Bucketize continuous features and embed all categoricals. In DeepETA’s ablations, bucketing continuous inputs beat feeding them raw. Each feature — continuous-bucketed or categorical — becomes a vector, like a token, except each token represents a feature, not a word. The model then reasons over feature interactions the way a transformer reasons over a sequence.

Geospatial generalization — why raw lat/lng fails

Raw lat/lng or a single city ID overfits dense metros and collapses in sparse regions: the model memorizes downtown and has nothing meaningful to say in a thin suburb. The fix, following DeeprETA:

1. Quantize each location into multiple resolution grids via geohash.

2. Hash each grid cell with an independent hash function per resolution to crush cardinality.

3. Learn an embedding per hash bin.

location -> geohash @ {coarse, medium, fine}

-> hash each -> bin ids

-> embedding lookup per resolution -> concat

Multiple resolutions directly attack sparsity. Coarse grids generalize where data is thin; fine grids specialize where it is dense. The model leans on whichever resolution has signal. Lookup is O(1) — quantize, hash, fetch — which is exactly what makes this serveable inside a few-millisecond budget. It is a deliberate space-time tradeoff: large embedding tables learned offline precompute partial answers and move compute out of the request path.

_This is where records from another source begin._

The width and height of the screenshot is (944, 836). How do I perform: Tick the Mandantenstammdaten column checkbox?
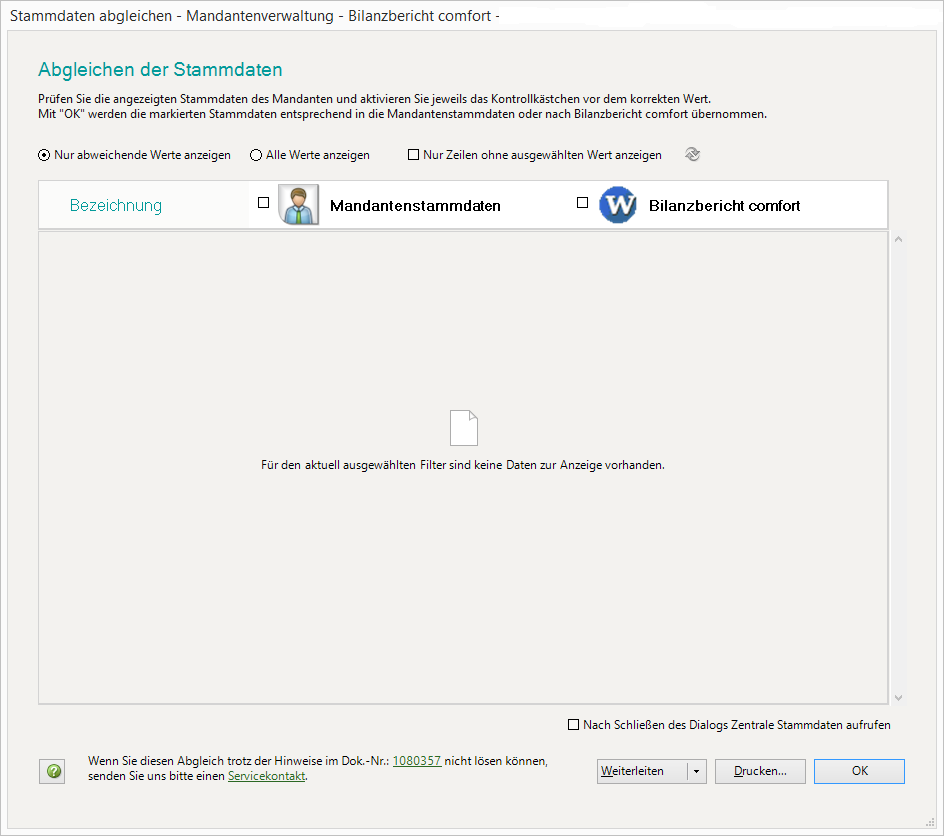(264, 202)
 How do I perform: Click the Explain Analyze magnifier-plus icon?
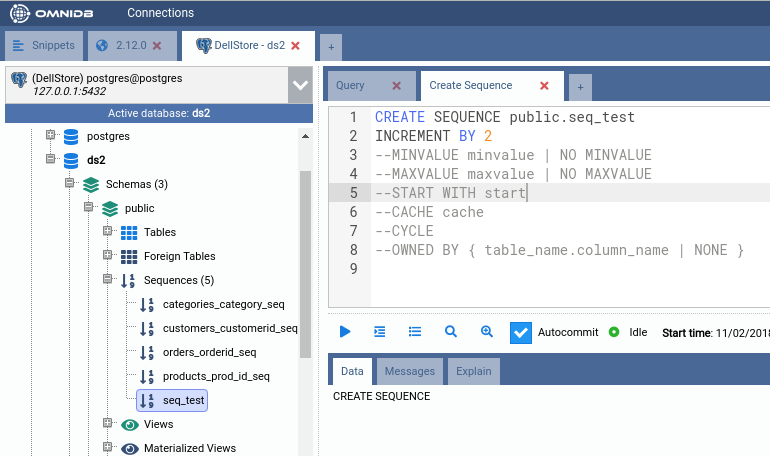(x=487, y=332)
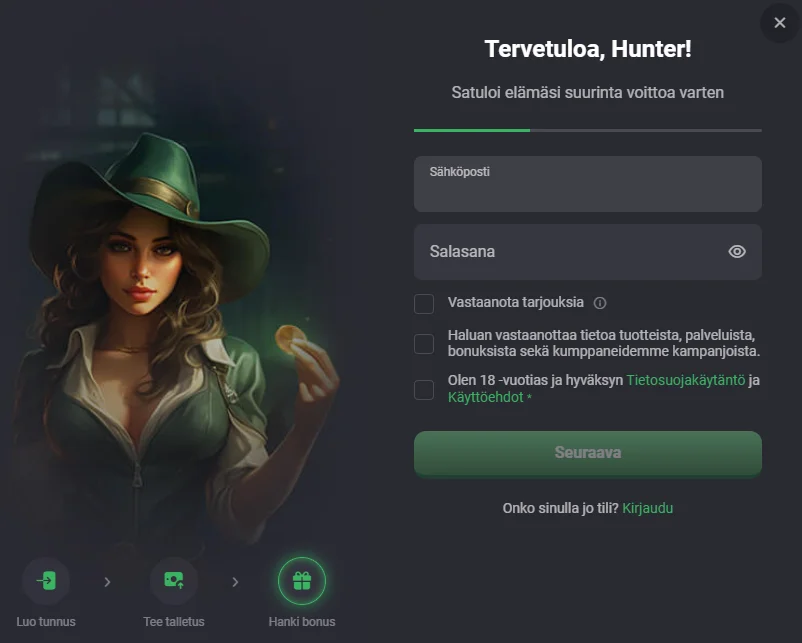
Task: Toggle password visibility eye icon
Action: click(x=737, y=252)
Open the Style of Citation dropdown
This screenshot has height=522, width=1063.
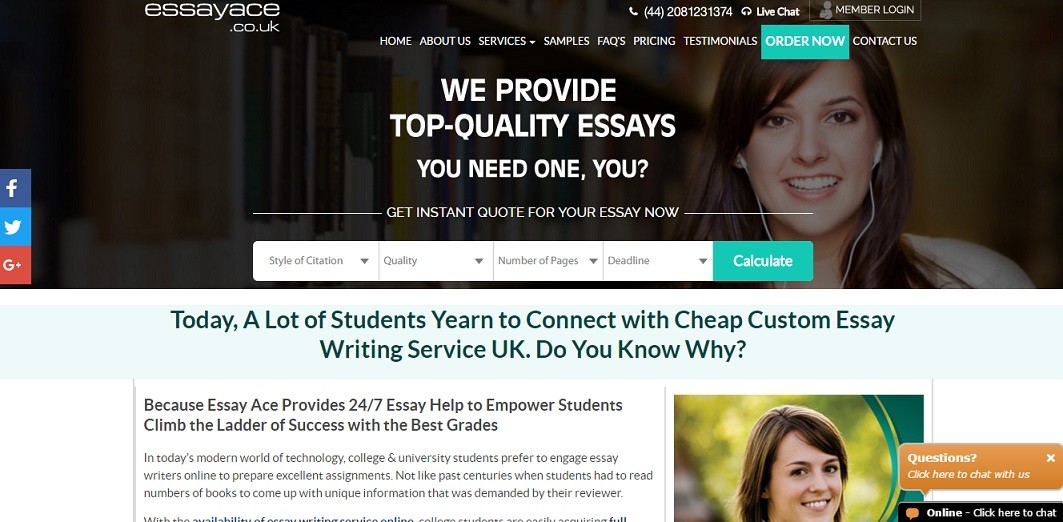[316, 261]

Freshness tiers and parity

Each feature is tagged with an acceptable staleness. Live segment speeds (seconds-minutes, streamed) are alerted on if the pipeline lags; learned embeddings and static geo features (hours-days, batch) tolerate much more lag. Online and offline features are computed from the same definition so the training distribution matches serving — skew here is the failure where the model dazzles offline and silently biases production ETAs.

Cold start and sparse regions

With no live speeds available, the live-traffic features degrade to coarse priors and the predicted residual shrinks toward zero. The system leans on the routing engine — which is precisely the safe behavior. Sparse data does not produce a wild guess; it produces “trust the physical model.”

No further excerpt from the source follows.